Offendere ed attaccare le persone via social è una pratica, purtroppo, molto diffusa in questi ultimi anni. Si arriva addirittura ad attaccare personalità, quali Papa Francesco.
Ma cosa rischia chi attacca Papa Francesco? Rischia solo con Facebook, o anche con Twitter e tutti gli altri social network? La legge ha risposto.
Attaccare ed insultare, anche pesantemente, qualcuno via social è un reato, un reato anche di carattere penale, con la condanna prevista dallo stesso codice: “Chiunque offende persone o l’altrui reputazione è punito con la reclusione fino a un anno o con la multa fino a 1032 euro” – dice il codice penale.
Quando si offende qualcuno a mezzo social o, comunque, con altri mezzi di divulgazione stampa, la pena va dai sei mesi ai tre anni di reclusione e una multa non inferiore a 516 euro. Ma si parla anche di diffamazione aggravata quando, ad esempio, la persona oggetto di offese è individuabile, o ancora quando le offese mirano anche al decoro e alla reputazione della persona stessa.
Tanti, specie nel corso degli ultimi anni, sono stati i casi in cui offese alle persone, conosciute o meno, sono state divulgate a mezzo social. Si è passati dalla chiusura dei profili “incriminati”, o alla chiusura degli stessi ambienti virtuali da cui provenivano le offese stesse. La Corte di Cassazione ha, infatti, ribadito in una sentenza del 2014 che il pubblicare una frase offensiva sui social, e quando questa venga letta da una moltitudine di persone, è uno degli elementi essenziali della diffamazione.
Spesso chi insulta personalità religiose, non comprende la gravità della cosa. Pensiamo, infatti che, anche Papa Francesco è stato insultato molte volte sui social. In questo caso, però, entriamo in un’altra situazione. Quella dove la legge punisce chi offende il prestigio e l’onore di un Capo di Stato. Tale legge, nata nel 1929, affiancava al termine Sommo Pontefice quello di Re.

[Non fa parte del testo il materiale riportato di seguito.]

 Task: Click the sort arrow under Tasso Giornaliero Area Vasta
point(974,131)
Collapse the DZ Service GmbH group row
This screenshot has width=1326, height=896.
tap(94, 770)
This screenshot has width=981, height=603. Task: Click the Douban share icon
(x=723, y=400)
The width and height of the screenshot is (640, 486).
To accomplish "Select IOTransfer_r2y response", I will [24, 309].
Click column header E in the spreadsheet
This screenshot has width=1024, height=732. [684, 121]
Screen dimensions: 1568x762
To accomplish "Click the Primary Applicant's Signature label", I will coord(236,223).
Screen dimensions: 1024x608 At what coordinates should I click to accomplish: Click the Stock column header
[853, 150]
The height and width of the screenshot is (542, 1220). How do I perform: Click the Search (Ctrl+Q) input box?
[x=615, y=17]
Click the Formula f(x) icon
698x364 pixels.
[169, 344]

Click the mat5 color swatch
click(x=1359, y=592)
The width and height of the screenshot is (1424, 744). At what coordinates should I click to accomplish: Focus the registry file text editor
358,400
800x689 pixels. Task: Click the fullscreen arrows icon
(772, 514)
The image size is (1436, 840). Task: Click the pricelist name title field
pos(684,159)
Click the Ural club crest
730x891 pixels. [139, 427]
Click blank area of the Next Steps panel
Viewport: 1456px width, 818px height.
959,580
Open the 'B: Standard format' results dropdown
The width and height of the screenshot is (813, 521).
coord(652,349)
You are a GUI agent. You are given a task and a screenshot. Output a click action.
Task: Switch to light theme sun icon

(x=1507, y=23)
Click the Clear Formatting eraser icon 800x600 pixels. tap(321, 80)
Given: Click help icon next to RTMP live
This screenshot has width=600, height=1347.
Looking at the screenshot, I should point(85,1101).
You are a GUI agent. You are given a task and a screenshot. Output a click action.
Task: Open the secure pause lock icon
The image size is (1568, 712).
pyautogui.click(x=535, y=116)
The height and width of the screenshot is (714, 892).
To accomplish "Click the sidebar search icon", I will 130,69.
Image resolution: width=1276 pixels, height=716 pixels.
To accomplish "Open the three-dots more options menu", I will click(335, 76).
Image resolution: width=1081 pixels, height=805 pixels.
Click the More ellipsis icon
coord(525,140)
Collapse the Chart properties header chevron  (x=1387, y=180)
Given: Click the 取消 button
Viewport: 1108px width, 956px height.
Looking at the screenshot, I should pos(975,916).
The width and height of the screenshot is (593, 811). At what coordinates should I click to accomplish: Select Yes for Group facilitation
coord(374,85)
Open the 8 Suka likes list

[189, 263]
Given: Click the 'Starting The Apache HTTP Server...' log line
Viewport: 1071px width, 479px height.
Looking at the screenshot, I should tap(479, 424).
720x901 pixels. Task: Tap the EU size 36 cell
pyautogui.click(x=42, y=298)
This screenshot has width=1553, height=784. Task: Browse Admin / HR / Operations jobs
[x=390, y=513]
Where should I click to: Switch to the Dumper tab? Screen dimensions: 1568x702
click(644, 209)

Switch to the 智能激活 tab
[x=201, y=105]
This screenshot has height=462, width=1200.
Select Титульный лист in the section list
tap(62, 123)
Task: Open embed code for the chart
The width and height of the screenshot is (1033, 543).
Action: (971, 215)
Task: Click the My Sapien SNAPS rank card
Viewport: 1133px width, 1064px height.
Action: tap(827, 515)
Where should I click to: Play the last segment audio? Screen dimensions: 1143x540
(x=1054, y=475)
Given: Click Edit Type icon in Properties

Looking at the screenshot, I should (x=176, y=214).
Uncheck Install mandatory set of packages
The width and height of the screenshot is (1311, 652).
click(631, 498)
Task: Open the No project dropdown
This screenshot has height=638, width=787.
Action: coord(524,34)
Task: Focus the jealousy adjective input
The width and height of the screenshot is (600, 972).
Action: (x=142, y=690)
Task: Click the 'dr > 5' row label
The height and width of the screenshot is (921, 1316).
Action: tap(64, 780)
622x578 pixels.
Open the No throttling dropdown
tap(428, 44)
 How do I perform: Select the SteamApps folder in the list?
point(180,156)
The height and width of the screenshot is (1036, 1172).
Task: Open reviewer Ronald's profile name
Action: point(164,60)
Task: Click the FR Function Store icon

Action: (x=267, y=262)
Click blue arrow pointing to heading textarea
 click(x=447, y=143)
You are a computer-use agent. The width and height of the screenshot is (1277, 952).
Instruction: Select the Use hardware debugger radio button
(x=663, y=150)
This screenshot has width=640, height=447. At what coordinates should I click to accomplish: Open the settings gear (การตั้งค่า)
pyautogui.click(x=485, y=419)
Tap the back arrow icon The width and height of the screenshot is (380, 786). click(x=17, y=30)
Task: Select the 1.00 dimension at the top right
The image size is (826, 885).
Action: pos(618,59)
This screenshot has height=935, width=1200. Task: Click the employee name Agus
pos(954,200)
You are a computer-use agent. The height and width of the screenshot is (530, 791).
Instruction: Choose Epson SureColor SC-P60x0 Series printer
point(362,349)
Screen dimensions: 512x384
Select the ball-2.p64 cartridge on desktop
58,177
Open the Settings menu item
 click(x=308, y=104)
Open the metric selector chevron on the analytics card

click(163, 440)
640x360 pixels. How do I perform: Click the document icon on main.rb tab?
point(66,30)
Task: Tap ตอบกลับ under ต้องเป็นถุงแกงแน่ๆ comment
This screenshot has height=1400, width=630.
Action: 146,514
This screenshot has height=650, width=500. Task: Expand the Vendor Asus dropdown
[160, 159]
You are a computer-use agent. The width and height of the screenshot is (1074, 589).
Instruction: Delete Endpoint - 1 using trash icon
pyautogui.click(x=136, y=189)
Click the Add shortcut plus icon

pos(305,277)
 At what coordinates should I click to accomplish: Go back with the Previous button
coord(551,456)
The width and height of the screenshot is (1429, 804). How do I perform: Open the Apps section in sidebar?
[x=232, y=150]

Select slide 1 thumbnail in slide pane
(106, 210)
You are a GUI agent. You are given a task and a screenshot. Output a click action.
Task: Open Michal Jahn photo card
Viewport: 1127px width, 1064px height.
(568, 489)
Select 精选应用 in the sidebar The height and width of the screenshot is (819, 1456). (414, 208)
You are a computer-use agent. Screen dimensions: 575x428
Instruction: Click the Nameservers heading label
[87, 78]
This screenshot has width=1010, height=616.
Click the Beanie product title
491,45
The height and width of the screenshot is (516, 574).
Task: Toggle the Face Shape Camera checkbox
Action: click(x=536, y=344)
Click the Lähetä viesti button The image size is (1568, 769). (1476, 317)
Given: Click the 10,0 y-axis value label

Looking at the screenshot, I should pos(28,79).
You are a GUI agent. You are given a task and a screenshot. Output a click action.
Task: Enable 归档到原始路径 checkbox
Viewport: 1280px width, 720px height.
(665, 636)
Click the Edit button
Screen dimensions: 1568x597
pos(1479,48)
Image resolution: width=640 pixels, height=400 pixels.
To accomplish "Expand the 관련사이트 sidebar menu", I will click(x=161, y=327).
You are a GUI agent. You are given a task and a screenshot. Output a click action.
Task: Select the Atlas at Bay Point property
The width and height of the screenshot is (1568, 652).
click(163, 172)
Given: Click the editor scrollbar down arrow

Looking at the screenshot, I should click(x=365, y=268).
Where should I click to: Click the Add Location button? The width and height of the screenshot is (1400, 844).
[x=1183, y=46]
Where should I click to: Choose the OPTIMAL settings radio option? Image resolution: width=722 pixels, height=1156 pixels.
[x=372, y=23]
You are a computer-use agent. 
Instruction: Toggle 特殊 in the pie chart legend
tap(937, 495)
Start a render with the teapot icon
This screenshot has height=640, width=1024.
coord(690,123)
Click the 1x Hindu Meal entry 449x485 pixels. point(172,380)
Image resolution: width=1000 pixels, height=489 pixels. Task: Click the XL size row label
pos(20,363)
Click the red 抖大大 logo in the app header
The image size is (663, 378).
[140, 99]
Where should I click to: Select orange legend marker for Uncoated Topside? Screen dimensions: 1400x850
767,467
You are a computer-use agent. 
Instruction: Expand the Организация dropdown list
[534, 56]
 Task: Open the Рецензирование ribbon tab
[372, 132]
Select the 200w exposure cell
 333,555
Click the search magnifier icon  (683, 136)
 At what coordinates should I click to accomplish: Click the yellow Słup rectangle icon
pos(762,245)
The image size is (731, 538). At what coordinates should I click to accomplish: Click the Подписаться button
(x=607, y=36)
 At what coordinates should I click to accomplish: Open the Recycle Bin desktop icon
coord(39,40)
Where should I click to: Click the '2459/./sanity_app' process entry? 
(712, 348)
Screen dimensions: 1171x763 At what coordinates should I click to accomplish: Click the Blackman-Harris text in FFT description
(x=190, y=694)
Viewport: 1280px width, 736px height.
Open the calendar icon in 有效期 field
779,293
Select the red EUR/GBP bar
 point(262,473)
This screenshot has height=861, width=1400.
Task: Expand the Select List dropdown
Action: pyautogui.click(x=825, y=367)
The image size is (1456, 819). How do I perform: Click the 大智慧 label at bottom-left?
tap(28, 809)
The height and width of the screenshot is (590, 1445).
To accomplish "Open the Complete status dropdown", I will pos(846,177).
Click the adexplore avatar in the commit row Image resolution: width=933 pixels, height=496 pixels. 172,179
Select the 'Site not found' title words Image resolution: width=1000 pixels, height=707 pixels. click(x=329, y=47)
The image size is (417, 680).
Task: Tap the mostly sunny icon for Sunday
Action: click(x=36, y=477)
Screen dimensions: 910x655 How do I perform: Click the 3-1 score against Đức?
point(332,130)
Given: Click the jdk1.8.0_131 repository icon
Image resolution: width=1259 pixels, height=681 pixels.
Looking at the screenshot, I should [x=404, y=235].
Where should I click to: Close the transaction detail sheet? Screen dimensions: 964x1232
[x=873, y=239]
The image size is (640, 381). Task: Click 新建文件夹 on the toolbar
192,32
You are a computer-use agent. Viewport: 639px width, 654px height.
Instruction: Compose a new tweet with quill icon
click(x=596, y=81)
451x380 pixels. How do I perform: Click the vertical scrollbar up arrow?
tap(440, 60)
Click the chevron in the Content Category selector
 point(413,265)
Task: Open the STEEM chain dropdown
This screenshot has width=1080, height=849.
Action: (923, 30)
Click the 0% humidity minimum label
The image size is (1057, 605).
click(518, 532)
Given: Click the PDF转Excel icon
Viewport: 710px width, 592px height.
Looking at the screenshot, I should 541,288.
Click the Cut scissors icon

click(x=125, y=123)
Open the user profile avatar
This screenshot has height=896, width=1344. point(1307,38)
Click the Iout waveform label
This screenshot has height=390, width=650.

Dopo 20 anni, tale termine venne sostituito con quello di Presidente della Repubblica. Si ampliano le modalità di applicazione della legge a qualsiasi capo di stato presente sul territorio, in questo caso anche al Papa.
Ma ciò che ci domandiamo è: perché insultare qualcuno che non la pensa come noi? Ma soprattutto, perché insultare anche Papa Francesco? Quanti sono quelli che hanno insultato il Pontefice, specie sulla materia “migranti”: “Che se li porti a casa sua, lì di spazio ce n’è”, o ancora: “Il Papa è comunista, lui accoglie tutti i migranti. Se li porti in Vaticano”, solo per citarne qualcuno. Molti di questi insulti, abbiamo visto, sfociano anche nel commento e nelle posizioni politiche, quando sappiamo bene che, l’unica posizione politica che ha sempre assunto Francesco è quella di Gesù Cristo, quella dettata dal Vangelo.
Ancor peggio è la situazione di quando si offende una personalità o, comunque, qualcuno che abbai un ruolo importante nella società e, di conseguenza, seguito da un vasto numero di persone. Una sentenza, sempre della Cassazione, del 2017, afferma che “la diffusione di un messaggio diffamatorio attraverso l’uso di Facebook, quando raggiunge una vasta platea di soggetti, trova la capacità di essere lesivo alla reputazione della persona offesa e diventa condivisibile su altri social, è una vera e propria diffamazione”.
Nel nostro caso, il social network Twitter ha considerato, e quindi rimosso, dalla piattaforma tutti i “tweet violenti che esprimono odio contro qualsiasi religione o gruppo religioso”, considerando il linguaggio di questi quasi ai limiti del disumano.
Quello che ci chiediamo, a conclusione di tutto ciò, è: ma a che scopo insultare ed offendere solo chi ha un’opinione diversa dalla nostra? E, perché poi, arrivare ad offendere soprattutto chi si prodiga per il bene del prossimo, come il Santo Padre?